Die darauf folgende dritte Aktivität einer “Zeitleiste” bedient sich der gleichen Vorgehensweise der interaktiven Anordnung von Fotografien und weitet sie inhaltlich auf den Kontext Nationalsozialismus und Holocaust aus. Im Ergebnis wird dabei die Lebensgeschichte Anne Franks mit der Ereignisgeschichte auf instruktive Weise abgeglichen.
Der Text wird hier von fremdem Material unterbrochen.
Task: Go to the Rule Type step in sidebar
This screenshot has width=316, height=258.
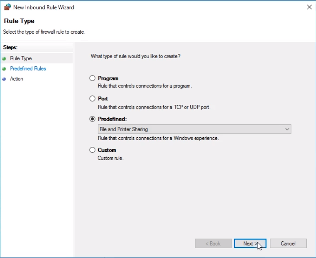Action: 21,58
Der Schlussbildschirm öffnet die Anwendung hin zu den einschlägigen Online-Angeboten der Anne-Frank-Stiftung: “Das Hinterhaus Online” und “Die Anne Frank Zeitleiste” sind interaktive Websites, die technisch aufwändig und inhaltlich informativ individuelle Explorationen ermöglichen. Insofern erscheint die Anwendung vor allem als Portal für die Off- und Online-Angebote aus den Bildungseinrichtungen geeignet. Schließlich stellt sich vor dem Hintergrund der technologischen Entwicklungen die Frage, ob Anwendungen für interaktive Whiteboards nicht eher einen vorübergehenden Kompromiss darstellen, der von Online-Anwendungen einerseits und Tablet-Computing andererseits abgelöst werden wird.

 

(Der Autor konnte die Anwendung an einem interaktiven Whiteboard ausprobieren und dankt Marc Fritzsche vom Institut für Kunstpädagogik der Justus-Liebig-Universität Gießen für Einführung und Kommentare.)